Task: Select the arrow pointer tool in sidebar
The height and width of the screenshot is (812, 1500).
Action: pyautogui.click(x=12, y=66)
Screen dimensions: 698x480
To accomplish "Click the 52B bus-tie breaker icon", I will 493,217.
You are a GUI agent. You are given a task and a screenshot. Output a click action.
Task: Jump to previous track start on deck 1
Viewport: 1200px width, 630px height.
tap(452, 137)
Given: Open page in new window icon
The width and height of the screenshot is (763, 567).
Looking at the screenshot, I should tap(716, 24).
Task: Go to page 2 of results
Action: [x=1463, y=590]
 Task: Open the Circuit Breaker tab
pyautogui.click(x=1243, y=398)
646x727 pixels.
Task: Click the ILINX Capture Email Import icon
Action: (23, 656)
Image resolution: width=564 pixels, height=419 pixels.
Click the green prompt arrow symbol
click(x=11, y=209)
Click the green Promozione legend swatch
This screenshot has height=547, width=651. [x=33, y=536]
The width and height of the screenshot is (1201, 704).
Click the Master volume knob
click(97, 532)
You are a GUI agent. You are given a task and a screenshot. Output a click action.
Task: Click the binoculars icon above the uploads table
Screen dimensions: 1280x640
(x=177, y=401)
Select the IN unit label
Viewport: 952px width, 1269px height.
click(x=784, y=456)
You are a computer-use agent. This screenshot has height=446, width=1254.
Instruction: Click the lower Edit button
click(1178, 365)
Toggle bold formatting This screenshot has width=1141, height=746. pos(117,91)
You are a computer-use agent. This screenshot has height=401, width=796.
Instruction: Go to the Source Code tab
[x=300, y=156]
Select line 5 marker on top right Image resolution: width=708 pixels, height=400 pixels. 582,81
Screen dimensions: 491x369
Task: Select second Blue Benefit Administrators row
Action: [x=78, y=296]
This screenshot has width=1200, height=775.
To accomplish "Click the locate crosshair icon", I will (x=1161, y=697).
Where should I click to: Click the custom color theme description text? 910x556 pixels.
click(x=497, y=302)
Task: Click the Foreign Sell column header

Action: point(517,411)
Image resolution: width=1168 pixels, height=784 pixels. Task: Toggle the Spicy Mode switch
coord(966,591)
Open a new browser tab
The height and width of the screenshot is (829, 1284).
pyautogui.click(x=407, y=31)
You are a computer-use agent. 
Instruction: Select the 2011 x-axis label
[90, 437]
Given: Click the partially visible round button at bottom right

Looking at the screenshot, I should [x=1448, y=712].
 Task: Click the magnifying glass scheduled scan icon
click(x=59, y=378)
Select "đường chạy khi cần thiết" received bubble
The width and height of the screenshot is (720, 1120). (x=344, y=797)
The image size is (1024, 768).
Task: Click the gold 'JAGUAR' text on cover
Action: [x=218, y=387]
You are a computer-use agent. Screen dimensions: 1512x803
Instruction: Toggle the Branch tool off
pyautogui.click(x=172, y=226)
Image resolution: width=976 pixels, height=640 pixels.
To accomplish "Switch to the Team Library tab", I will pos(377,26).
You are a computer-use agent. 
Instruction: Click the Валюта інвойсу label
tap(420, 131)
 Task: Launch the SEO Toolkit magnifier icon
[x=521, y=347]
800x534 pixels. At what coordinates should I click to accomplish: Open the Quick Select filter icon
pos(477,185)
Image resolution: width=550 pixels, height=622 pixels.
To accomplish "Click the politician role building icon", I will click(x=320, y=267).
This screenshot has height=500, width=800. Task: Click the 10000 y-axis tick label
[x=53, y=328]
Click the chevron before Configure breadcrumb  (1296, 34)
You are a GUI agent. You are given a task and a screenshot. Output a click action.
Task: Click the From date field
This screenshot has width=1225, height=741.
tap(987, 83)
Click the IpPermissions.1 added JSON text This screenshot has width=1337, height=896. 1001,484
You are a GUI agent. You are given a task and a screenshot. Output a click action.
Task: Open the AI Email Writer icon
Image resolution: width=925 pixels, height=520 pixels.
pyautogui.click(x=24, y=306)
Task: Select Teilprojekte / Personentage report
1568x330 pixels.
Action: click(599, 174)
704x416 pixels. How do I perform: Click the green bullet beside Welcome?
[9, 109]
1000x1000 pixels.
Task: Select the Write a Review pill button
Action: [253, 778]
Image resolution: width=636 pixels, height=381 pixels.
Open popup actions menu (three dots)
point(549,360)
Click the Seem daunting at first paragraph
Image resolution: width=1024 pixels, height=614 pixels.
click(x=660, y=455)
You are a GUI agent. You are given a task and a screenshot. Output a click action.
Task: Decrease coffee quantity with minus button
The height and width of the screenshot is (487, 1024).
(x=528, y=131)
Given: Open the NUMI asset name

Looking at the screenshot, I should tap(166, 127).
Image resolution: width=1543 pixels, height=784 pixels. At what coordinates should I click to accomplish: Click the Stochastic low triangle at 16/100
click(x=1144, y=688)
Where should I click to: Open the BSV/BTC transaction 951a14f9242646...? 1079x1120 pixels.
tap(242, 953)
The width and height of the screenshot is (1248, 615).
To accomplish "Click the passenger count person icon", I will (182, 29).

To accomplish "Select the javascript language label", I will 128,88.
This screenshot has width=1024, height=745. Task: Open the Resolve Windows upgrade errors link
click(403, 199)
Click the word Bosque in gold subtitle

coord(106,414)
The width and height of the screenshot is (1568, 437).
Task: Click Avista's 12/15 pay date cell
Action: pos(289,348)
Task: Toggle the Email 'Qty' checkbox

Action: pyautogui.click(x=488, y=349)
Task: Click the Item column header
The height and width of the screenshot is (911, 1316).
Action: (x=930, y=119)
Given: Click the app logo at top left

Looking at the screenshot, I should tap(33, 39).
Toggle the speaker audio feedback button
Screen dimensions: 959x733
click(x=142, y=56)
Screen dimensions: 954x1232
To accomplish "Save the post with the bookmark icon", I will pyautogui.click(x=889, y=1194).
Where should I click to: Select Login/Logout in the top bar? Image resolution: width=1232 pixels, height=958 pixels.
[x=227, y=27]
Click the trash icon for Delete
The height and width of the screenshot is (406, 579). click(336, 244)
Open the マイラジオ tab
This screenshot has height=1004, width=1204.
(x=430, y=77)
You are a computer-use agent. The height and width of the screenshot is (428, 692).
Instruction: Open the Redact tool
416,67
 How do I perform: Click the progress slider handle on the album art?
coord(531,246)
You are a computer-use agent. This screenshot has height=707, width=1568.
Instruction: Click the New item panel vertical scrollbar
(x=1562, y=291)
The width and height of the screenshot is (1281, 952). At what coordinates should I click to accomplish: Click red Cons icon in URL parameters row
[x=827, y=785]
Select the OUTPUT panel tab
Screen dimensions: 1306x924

═══

What is the number of lines in the listing that hold the word "computer"? Say only that number.

7